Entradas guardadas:
>>>>

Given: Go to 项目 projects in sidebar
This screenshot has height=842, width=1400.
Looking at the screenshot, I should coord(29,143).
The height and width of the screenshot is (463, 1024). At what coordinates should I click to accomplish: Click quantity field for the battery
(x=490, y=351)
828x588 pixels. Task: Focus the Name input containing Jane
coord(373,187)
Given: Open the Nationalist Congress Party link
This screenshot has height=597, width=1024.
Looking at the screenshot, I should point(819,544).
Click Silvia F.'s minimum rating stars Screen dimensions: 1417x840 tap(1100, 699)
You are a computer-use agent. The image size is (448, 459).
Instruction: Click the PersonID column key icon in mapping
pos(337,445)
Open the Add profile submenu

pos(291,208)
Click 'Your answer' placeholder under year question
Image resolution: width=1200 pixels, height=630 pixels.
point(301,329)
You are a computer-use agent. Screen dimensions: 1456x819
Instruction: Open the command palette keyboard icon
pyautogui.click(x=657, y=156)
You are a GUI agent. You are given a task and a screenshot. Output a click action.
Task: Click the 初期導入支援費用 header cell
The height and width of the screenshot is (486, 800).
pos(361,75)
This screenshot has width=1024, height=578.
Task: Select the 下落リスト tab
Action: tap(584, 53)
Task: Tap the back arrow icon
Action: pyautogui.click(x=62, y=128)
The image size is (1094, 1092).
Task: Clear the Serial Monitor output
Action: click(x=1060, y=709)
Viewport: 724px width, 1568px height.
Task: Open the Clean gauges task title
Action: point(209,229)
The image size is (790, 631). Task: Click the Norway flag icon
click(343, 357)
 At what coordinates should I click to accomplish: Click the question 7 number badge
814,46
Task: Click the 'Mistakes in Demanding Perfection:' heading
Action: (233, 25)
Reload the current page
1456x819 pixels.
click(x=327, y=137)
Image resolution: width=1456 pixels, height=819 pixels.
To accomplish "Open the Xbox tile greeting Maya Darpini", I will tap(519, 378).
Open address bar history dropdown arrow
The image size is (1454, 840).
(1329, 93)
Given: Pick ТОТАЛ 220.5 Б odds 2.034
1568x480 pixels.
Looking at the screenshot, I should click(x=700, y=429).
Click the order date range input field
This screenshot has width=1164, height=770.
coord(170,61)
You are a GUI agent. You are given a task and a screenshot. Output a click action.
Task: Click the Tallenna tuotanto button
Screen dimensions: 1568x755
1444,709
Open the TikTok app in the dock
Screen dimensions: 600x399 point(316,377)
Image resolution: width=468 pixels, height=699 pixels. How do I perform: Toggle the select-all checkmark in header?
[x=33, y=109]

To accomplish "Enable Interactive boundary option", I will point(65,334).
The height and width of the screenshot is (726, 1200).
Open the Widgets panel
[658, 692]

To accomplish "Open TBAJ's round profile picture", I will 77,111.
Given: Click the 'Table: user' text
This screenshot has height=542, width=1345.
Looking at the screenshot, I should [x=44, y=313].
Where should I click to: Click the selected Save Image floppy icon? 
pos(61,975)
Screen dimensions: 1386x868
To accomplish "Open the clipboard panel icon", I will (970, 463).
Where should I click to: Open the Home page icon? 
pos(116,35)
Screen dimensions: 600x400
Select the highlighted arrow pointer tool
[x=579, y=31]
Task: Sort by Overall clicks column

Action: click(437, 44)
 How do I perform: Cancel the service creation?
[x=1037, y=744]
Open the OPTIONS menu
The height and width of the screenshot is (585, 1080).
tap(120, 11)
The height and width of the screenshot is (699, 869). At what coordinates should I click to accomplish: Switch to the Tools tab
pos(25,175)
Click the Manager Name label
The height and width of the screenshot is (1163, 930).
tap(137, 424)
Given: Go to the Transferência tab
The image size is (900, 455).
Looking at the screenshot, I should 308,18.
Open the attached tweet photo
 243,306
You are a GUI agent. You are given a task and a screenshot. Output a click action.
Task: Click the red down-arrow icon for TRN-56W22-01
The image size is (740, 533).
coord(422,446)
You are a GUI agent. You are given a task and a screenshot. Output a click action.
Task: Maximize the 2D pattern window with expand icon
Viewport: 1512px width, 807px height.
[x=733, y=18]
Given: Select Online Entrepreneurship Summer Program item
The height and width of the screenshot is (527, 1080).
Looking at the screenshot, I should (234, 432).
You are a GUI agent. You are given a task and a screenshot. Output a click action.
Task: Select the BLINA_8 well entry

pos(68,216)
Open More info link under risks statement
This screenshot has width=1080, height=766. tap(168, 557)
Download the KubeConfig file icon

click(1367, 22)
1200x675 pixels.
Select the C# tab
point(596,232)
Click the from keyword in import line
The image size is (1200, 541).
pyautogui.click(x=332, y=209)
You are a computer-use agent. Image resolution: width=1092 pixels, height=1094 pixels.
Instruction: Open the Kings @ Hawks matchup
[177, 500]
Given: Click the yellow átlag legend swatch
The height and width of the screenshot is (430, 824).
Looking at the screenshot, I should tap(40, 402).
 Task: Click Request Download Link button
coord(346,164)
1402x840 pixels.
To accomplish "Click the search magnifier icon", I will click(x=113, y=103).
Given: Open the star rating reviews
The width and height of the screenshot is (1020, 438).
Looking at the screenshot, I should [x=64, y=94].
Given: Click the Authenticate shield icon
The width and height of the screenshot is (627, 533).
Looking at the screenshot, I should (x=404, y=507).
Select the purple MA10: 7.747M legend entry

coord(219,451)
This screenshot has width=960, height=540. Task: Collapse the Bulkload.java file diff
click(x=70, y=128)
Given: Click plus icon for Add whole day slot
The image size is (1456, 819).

<<<<

Objetivo: Presenta todas las filas de arriba como una tabla Markdown con las columnas «Número» y «Línea», sin las líneas en blanco. Numera de forma correlativa solo las líneas que conserves.

Respuesta correcta:
| Número | Línea |
|---|---|
| 1 | Given: Go to 项目 projects in sidebar |
| 2 | This screenshot has height=842, width=1400. |
| 3 | Looking at the screenshot, I should coord(29,143). |
| 4 | The height and width of the screenshot is (463, 1024). At what coordinates should I click to accomplish: Click quantity field for the battery |
| 5 | (x=490, y=351) |
| 6 | 828x588 pixels. Task: Focus the Name input containing Jane |
| 7 | coord(373,187) |
| 8 | Given: Open the Nationalist Congress Party link |
| 9 | This screenshot has height=597, width=1024. |
| 10 | Looking at the screenshot, I should point(819,544). |
| 11 | Click Silvia F.'s minimum rating stars Screen dimensions: 1417x840 tap(1100, 699) |
| 12 | You are a computer-use agent. The image size is (448, 459). |
| 13 | Instruction: Click the PersonID column key icon in mapping |
| 14 | pos(337,445) |
| 15 | Open the Add profile submenu |
| 16 | pos(291,208) |
| 17 | Click 'Your answer' placeholder under year question |
| 18 | Image resolution: width=1200 pixels, height=630 pixels. |
| 19 | point(301,329) |
| 20 | You are a computer-use agent. Screen dimensions: 1456x819 |
| 21 | Instruction: Open the command palette keyboard icon |
| 22 | pyautogui.click(x=657, y=156) |
| 23 | You are a GUI agent. You are given a task and a screenshot. Output a click action. |
| 24 | Task: Click the 初期導入支援費用 header cell |
| 25 | The height and width of the screenshot is (486, 800). |
| 26 | pos(361,75) |
| 27 | This screenshot has width=1024, height=578. |
| 28 | Task: Select the 下落リスト tab |
| 29 | Action: tap(584, 53) |
| 30 | Task: Tap the back arrow icon |
| 31 | Action: pyautogui.click(x=62, y=128) |
| 32 | The image size is (1094, 1092). |
| 33 | Task: Clear the Serial Monitor output |
| 34 | Action: click(x=1060, y=709) |
| 35 | Viewport: 724px width, 1568px height. |
| 36 | Task: Open the Clean gauges task title |
| 37 | Action: point(209,229) |
| 38 | The image size is (790, 631). Task: Click the Norway flag icon |
| 39 | click(343, 357) |
| 40 |  At what coordinates should I click to accomplish: Click the question 7 number badge |
| 41 | 814,46 |
| 42 | Task: Click the 'Mistakes in Demanding Perfection:' heading |
| 43 | Action: (233, 25) |
| 44 | Reload the current page |
| 45 | 1456x819 pixels. |
| 46 | click(x=327, y=137) |
| 47 | Image resolution: width=1456 pixels, height=819 pixels. |
| 48 | To accomplish "Open the Xbox tile greeting Maya Darpini", I will tap(519, 378). |
| 49 | Open address bar history dropdown arrow |
| 50 | The image size is (1454, 840). |
| 51 | (1329, 93) |
| 52 | Given: Pick ТОТАЛ 220.5 Б odds 2.034 |
| 53 | 1568x480 pixels. |
| 54 | Looking at the screenshot, I should click(x=700, y=429). |
| 55 | Click the order date range input field |
| 56 | This screenshot has width=1164, height=770. |
| 57 | coord(170,61) |
| 58 | You are a GUI agent. You are given a task and a screenshot. Output a click action. |
| 59 | Task: Click the Tallenna tuotanto button |
| 60 | Screen dimensions: 1568x755 |
| 61 | 1444,709 |
| 62 | Open the TikTok app in the dock |
| 63 | Screen dimensions: 600x399 point(316,377) |
| 64 | Image resolution: width=468 pixels, height=699 pixels. How do I perform: Toggle the select-all checkmark in header? |
| 65 | [x=33, y=109] |
| 66 | To accomplish "Enable Interactive boundary option", I will point(65,334). |
| 67 | The height and width of the screenshot is (726, 1200). |
| 68 | Open the Widgets panel |
| 69 | [658, 692] |
| 70 | To accomplish "Open TBAJ's round profile picture", I will 77,111. |
| 71 | Given: Click the 'Table: user' text |
| 72 | This screenshot has height=542, width=1345. |
| 73 | Looking at the screenshot, I should [x=44, y=313]. |
| 74 | Where should I click to: Click the selected Save Image floppy icon?  |
| 75 | pos(61,975) |
| 76 | Screen dimensions: 1386x868 |
| 77 | To accomplish "Open the clipboard panel icon", I will (970, 463). |
| 78 | Where should I click to: Open the Home page icon?  |
| 79 | pos(116,35) |
| 80 | Screen dimensions: 600x400 |
| 81 | Select the highlighted arrow pointer tool |
| 82 | [x=579, y=31] |
| 83 | Task: Sort by Overall clicks column |
| 84 | Action: click(437, 44) |
| 85 |  How do I perform: Cancel the service creation? |
| 86 | [x=1037, y=744] |
| 87 | Open the OPTIONS menu |
| 88 | The height and width of the screenshot is (585, 1080). |
| 89 | tap(120, 11) |
| 90 | The height and width of the screenshot is (699, 869). At what coordinates should I click to accomplish: Switch to the Tools tab |
| 91 | pos(25,175) |
| 92 | Click the Manager Name label |
| 93 | The height and width of the screenshot is (1163, 930). |
| 94 | tap(137, 424) |
| 95 | Given: Go to the Transferência tab |
| 96 | The image size is (900, 455). |
| 97 | Looking at the screenshot, I should 308,18. |
| 98 | Open the attached tweet photo |
| 99 |  243,306 |
| 100 | You are a GUI agent. You are given a task and a screenshot. Output a click action. |
| 101 | Task: Click the red down-arrow icon for TRN-56W22-01 |
| 102 | The image size is (740, 533). |
| 103 | coord(422,446) |
| 104 | You are a GUI agent. You are given a task and a screenshot. Output a click action. |
| 105 | Task: Maximize the 2D pattern window with expand icon |
| 106 | Viewport: 1512px width, 807px height. |
| 107 | [x=733, y=18] |
| 108 | Given: Select Online Entrepreneurship Summer Program item |
| 109 | The height and width of the screenshot is (527, 1080). |
| 110 | Looking at the screenshot, I should (234, 432). |
| 111 | You are a GUI agent. You are given a task and a screenshot. Output a click action. |
| 112 | Task: Select the BLINA_8 well entry |
| 113 | pos(68,216) |
| 114 | Open More info link under risks statement |
| 115 | This screenshot has width=1080, height=766. tap(168, 557) |
| 116 | Download the KubeConfig file icon |
| 117 | click(1367, 22) |
| 118 | 1200x675 pixels. |
| 119 | Select the C# tab |
| 120 | point(596,232) |
| 121 | Click the from keyword in import line |
| 122 | The image size is (1200, 541). |
| 123 | pyautogui.click(x=332, y=209) |
| 124 | You are a computer-use agent. Image resolution: width=1092 pixels, height=1094 pixels. |
| 125 | Instruction: Open the Kings @ Hawks matchup |
| 126 | [177, 500] |
| 127 | Given: Click the yellow átlag legend swatch |
| 128 | The height and width of the screenshot is (430, 824). |
| 129 | Looking at the screenshot, I should tap(40, 402). |
| 130 |  Task: Click Request Download Link button |
| 131 | coord(346,164) |
| 132 | 1402x840 pixels. |
| 133 | To accomplish "Click the search magnifier icon", I will click(x=113, y=103). |
| 134 | Given: Open the star rating reviews |
| 135 | The width and height of the screenshot is (1020, 438). |
| 136 | Looking at the screenshot, I should [x=64, y=94]. |
| 137 | Given: Click the Authenticate shield icon |
| 138 | The width and height of the screenshot is (627, 533). |
| 139 | Looking at the screenshot, I should (x=404, y=507). |
| 140 | Select the purple MA10: 7.747M legend entry |
| 141 | coord(219,451) |
| 142 | This screenshot has width=960, height=540. Task: Collapse the Bulkload.java file diff |
| 143 | click(x=70, y=128) |
| 144 | Given: Click plus icon for Add whole day slot |
| 145 | The image size is (1456, 819). |